● **GOAL OF THE EXERCISE**: The required output is a number: how many lines of the data below include the string "will".

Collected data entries
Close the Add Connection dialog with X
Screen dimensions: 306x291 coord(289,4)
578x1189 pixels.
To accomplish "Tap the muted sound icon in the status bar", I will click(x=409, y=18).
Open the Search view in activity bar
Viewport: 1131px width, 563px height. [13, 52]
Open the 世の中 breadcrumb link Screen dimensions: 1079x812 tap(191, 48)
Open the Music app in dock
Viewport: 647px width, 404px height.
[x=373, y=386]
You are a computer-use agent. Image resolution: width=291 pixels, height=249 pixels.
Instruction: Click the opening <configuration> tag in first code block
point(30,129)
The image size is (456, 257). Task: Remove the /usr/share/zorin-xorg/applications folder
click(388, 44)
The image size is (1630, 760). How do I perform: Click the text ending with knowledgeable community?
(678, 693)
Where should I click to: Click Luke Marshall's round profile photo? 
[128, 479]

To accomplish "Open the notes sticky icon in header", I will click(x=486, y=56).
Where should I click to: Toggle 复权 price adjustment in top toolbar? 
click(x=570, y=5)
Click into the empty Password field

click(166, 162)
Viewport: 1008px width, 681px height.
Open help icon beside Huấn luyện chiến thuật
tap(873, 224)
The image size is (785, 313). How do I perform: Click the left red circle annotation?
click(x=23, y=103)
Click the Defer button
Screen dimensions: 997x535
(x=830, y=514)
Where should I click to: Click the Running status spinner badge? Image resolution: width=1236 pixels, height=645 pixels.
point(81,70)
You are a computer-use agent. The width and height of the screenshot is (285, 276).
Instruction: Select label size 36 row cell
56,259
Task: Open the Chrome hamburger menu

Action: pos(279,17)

● **EXERCISE ANSWER**: 2